PROBLEM TO WORK ON:
Begin at the line containing "Instruction: Select step 2 Choose a Document" in the entries below and end at the line containing "This screenshot has height=321, width=428."; transcribe that range exactly and nothing outside it.

RECORDS SHOWN:
= Beginning of Section =

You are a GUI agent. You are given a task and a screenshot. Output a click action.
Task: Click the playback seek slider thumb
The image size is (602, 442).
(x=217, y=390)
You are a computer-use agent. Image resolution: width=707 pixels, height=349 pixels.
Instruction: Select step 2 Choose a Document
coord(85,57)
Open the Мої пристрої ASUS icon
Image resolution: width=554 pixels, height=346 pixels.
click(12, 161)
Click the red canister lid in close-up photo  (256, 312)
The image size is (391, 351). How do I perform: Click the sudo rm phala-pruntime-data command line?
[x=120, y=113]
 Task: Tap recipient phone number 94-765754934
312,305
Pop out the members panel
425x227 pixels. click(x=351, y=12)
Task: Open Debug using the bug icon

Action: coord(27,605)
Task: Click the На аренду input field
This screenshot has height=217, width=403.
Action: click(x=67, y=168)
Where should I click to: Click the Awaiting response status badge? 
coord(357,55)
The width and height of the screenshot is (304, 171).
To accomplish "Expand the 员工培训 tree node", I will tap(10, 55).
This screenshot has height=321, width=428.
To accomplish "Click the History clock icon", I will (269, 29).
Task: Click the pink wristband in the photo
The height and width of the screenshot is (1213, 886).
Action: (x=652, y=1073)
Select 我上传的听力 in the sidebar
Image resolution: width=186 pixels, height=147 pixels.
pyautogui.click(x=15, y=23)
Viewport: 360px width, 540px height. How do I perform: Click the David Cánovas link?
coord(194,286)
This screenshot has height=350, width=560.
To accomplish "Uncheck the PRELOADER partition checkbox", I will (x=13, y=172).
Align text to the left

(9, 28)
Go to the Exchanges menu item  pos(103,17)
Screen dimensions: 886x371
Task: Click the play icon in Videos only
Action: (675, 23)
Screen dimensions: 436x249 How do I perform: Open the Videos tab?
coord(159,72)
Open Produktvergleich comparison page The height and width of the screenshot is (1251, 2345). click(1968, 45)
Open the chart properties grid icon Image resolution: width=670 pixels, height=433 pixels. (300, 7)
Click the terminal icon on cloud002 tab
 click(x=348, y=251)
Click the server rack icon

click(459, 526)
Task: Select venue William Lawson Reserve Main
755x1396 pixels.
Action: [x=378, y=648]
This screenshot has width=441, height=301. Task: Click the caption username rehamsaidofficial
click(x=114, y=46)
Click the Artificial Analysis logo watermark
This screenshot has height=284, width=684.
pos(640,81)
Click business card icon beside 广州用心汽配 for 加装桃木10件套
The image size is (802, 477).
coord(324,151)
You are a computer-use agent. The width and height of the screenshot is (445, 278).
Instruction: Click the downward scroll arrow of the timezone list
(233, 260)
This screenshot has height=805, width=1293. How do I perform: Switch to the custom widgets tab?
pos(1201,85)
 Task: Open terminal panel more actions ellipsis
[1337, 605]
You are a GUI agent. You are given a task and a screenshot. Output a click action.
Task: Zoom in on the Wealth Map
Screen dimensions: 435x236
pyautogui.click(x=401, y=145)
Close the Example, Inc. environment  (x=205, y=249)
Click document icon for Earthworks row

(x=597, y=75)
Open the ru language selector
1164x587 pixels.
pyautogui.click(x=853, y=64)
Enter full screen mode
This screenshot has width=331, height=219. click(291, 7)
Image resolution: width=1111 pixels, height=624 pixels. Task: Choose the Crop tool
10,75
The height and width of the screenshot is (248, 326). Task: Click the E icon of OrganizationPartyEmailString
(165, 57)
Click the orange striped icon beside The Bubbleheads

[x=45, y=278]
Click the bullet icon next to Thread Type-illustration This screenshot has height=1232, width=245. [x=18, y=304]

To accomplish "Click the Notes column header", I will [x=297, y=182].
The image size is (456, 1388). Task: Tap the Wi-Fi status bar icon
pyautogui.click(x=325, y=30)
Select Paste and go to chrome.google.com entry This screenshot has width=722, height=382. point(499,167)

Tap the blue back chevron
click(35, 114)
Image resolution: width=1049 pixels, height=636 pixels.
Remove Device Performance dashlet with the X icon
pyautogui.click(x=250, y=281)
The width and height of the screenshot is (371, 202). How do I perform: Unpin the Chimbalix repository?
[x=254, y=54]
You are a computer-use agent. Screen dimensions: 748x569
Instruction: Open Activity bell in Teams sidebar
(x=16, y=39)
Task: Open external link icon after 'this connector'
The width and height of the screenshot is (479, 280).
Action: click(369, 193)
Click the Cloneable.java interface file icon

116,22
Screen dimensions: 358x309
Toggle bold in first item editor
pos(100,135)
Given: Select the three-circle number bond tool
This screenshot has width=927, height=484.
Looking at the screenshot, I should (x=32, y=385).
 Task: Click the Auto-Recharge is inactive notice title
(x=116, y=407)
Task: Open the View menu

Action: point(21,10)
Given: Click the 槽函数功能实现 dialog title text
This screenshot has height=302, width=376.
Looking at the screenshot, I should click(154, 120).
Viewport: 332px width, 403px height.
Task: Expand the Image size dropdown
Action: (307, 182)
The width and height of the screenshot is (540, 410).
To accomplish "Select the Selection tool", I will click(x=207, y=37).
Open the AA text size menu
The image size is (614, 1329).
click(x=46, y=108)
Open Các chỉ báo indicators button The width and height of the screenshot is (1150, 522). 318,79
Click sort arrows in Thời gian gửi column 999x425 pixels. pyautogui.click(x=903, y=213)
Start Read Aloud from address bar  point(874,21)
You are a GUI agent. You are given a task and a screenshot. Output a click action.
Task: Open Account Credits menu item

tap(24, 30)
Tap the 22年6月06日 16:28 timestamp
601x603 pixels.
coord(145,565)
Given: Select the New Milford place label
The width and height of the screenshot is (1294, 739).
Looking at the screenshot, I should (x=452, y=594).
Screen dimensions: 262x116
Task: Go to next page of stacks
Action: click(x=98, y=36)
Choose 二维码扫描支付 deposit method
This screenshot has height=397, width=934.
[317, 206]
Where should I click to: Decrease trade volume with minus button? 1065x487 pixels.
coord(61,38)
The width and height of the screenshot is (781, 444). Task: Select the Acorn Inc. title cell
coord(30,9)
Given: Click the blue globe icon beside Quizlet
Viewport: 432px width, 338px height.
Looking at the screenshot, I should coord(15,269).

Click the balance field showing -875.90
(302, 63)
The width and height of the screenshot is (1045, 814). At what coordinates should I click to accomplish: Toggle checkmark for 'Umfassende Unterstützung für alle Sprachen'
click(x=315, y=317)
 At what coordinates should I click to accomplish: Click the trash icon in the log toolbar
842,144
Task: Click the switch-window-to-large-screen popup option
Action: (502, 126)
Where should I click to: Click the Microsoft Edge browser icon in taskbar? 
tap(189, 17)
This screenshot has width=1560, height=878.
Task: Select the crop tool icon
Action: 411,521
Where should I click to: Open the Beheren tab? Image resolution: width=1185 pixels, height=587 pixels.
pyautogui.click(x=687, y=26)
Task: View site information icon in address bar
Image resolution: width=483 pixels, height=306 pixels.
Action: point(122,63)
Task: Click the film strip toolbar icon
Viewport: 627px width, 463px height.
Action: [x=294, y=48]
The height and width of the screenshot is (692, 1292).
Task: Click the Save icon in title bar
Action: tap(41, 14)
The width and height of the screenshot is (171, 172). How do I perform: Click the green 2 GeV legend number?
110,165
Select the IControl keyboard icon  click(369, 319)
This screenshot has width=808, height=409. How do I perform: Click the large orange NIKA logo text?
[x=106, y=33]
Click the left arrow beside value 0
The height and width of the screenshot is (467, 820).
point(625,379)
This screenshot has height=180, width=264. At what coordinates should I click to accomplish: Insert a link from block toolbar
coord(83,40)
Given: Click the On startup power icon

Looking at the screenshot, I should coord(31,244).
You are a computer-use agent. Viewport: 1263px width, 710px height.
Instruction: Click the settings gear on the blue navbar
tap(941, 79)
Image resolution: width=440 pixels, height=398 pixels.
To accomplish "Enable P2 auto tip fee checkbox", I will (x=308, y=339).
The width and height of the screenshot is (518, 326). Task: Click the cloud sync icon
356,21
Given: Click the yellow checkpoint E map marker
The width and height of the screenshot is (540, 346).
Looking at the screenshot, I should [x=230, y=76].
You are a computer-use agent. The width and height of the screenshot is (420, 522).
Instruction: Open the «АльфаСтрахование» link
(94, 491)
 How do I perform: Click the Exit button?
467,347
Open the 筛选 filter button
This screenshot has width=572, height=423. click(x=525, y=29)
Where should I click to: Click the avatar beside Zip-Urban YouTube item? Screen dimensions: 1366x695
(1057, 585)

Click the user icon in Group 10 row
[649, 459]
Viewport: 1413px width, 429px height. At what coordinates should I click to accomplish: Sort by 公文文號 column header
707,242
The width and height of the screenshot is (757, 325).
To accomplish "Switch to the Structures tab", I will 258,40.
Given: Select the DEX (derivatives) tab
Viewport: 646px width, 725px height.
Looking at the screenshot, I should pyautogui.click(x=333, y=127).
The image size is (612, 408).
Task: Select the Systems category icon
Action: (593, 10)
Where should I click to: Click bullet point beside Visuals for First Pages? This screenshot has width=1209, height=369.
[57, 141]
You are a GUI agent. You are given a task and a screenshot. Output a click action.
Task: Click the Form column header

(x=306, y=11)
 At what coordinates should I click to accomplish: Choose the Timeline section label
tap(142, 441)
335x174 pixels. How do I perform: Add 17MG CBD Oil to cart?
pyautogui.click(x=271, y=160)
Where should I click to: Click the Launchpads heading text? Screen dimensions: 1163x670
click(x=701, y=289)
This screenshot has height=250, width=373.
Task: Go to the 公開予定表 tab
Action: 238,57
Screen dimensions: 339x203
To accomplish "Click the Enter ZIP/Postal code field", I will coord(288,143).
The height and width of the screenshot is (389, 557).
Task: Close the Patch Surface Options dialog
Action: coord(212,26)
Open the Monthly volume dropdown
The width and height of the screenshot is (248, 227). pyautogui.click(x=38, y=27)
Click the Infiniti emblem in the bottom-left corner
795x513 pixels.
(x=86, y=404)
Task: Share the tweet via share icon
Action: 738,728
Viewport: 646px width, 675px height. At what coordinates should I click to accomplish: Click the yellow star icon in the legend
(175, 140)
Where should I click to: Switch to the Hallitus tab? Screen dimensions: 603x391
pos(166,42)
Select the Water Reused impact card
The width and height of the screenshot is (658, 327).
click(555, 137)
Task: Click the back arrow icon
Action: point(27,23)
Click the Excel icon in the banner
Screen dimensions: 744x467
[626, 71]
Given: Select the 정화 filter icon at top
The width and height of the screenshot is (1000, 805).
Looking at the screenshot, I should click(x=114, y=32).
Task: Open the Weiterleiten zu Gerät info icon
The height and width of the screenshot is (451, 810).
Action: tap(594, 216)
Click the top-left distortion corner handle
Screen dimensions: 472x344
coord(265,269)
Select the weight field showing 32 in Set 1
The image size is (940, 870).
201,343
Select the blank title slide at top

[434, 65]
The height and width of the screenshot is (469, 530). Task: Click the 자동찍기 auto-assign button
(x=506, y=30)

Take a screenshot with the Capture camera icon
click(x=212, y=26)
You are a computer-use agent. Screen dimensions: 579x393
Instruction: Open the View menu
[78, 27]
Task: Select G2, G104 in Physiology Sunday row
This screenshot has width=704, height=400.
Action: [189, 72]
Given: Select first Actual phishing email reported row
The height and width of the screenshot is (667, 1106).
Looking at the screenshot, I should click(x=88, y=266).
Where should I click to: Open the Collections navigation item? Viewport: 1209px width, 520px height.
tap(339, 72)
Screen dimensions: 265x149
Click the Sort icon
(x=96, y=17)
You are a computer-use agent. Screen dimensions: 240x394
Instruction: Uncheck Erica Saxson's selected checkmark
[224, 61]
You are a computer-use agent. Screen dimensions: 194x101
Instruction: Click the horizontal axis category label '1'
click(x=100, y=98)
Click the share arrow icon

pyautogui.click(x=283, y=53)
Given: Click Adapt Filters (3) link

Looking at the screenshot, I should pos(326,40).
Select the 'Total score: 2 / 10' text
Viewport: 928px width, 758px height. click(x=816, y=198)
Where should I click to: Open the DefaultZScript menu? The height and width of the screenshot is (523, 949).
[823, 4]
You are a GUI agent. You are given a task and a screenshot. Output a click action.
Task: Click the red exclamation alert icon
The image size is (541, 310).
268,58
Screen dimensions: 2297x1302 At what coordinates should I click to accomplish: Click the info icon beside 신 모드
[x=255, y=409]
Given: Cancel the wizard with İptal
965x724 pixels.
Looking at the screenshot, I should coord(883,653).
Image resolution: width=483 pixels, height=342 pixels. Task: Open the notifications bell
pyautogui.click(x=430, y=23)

= End of Section =

ANSWER TO THIS EXERCISE:
Instruction: Select step 2 Choose a Document
coord(85,57)
Open the Мої пристрої ASUS icon
Image resolution: width=554 pixels, height=346 pixels.
click(12, 161)
Click the red canister lid in close-up photo  (256, 312)
The image size is (391, 351). How do I perform: Click the sudo rm phala-pruntime-data command line?
[x=120, y=113]
 Task: Tap recipient phone number 94-765754934
312,305
Pop out the members panel
425x227 pixels. click(x=351, y=12)
Task: Open Debug using the bug icon

Action: coord(27,605)
Task: Click the На аренду input field
This screenshot has height=217, width=403.
Action: click(x=67, y=168)
Where should I click to: Click the Awaiting response status badge? 
coord(357,55)
The width and height of the screenshot is (304, 171).
To accomplish "Expand the 员工培训 tree node", I will tap(10, 55).
This screenshot has height=321, width=428.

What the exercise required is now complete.